UNPUBLISHED
UNITED STATES COURT OF APPEALS
FOR THE FOURTH CIRCUIT
No. 05-4729
UNITED STATES OF AMERICA,
Plaintiff - Appellee,
versus
DELSHON THOMAS HALL,
Defendant - Appellant.
Appeal from the United States District Court for the Southern
District of West Virginia, at Huntington. Robert C. Chambers,
District Judge. (CR-05-20)
Submitted: May 17, 2006 Decided: June 13, 2006
Before WILLIAMS and DUNCAN, Circuit Judges, and HAMILTON, Senior
Circuit Judge.
Affirmed by unpublished per curiam opinion.
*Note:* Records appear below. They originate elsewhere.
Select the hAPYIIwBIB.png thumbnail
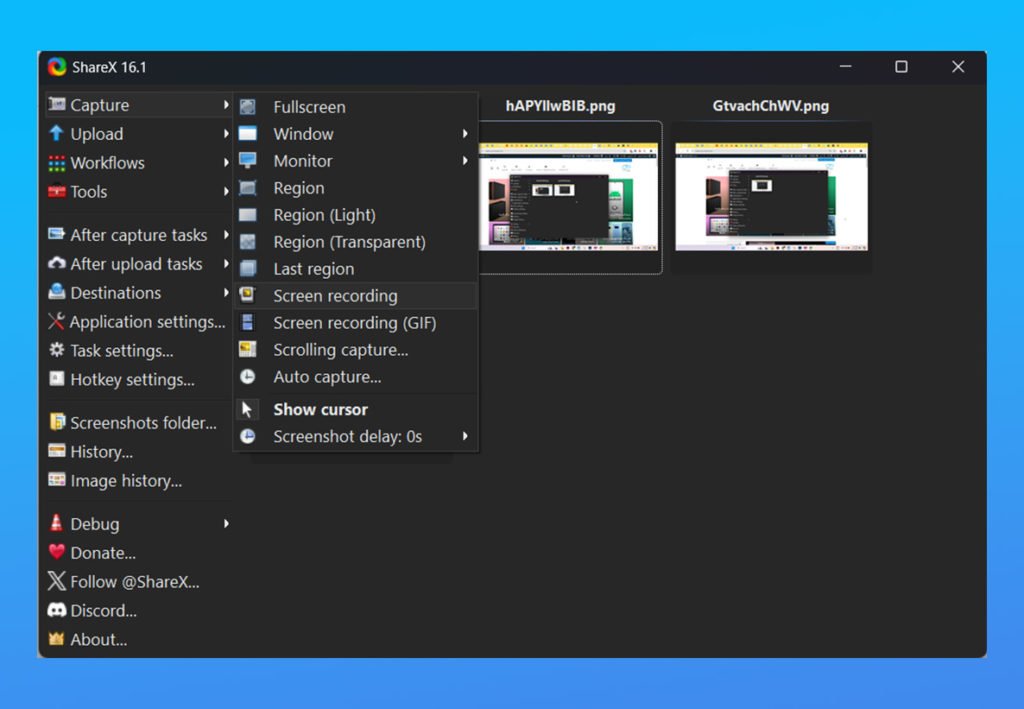 [x=569, y=197]
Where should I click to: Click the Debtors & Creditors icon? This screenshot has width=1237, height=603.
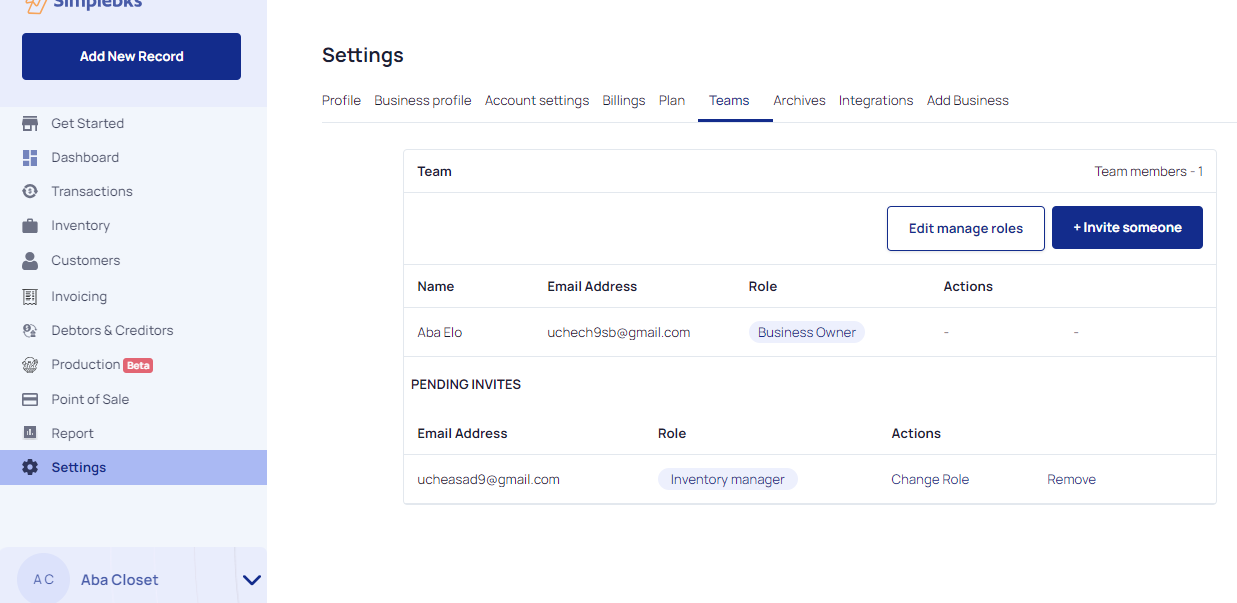pyautogui.click(x=30, y=331)
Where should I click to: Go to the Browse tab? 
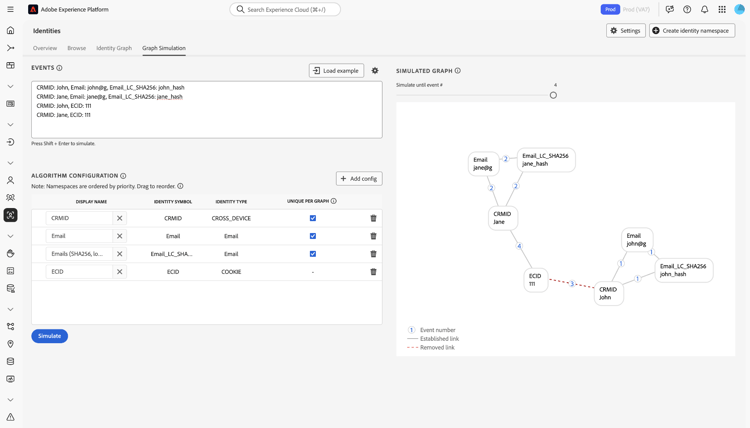[76, 48]
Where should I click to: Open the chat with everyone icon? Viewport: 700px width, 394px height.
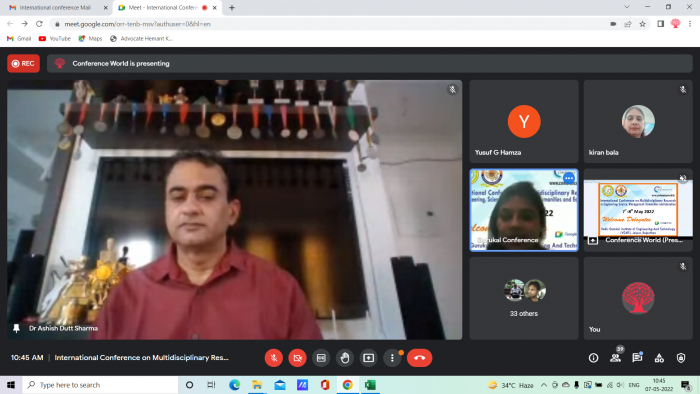tap(637, 358)
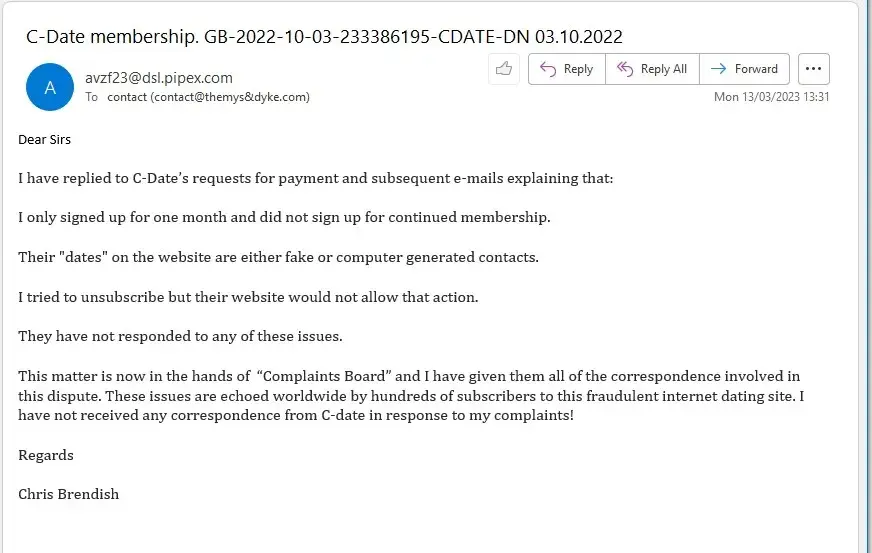Click the sender's blue avatar circle
Viewport: 872px width, 553px height.
click(50, 87)
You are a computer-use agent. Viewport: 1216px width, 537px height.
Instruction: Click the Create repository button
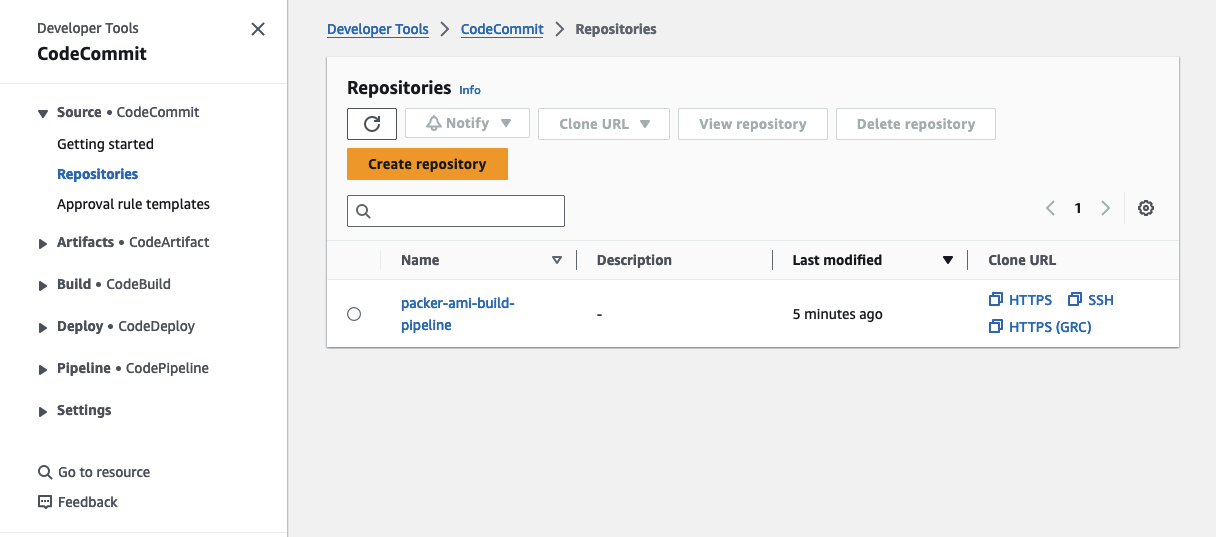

Mary Lou Newberger, Federal Public Defender, Jonathan D. Byrne,
Appellate Counsel, David R. Bungard, Assistant Federal Public
Defender, Charleston, West Virginia, for Appellant. Charles T.
Miller, Acting United States Attorney, R. Gregory McVey, Assistant
United States Attorney, Huntington, West Virginia, for Appellee.
Unpublished opinions are not binding precedent in this circuit.
See Local Rule 36(c).
PER CURIAM:
Delshon Thomas Hall pled guilty to possession with intent
to distribute at least 5 grams of cocaine base, in violation of 21
U.S.C. § 841 (a)(1)(2000). Because he had a prior drug conviction,
to which he admitted, Hall was sentenced to the statutory mandatory
minimum sentence under 21 U.S.C. § 851 (2000) of 120 months of
imprisonment. On appeal, Hall challenges the constitutionality of
§ 851 after United States v. Booker, 543 U.S. 220 (2005), because
§ 851 allows the government to increase the maximum punishment
without proving the facts supporting the increase to a jury beyond
a reasonable doubt or alleging those facts in an indictment.
We find Hall’s allegation that § 851 is unconstitutional
foreclosed by the prior conviction exception discussed in
Almendarez-Torres v. United States, 523 U.S. 224 (1998), which was
reaffirmed by the Supreme Court in Booker, 543 U.S. at 244 (“Any
fact (other than a prior conviction) which is necessary to support
a sentence exceeding the maximum authorized by the facts
established by a plea of guilty or a jury verdict must be admitted
by the defendant or proved to a jury beyond a reasonable doubt.”).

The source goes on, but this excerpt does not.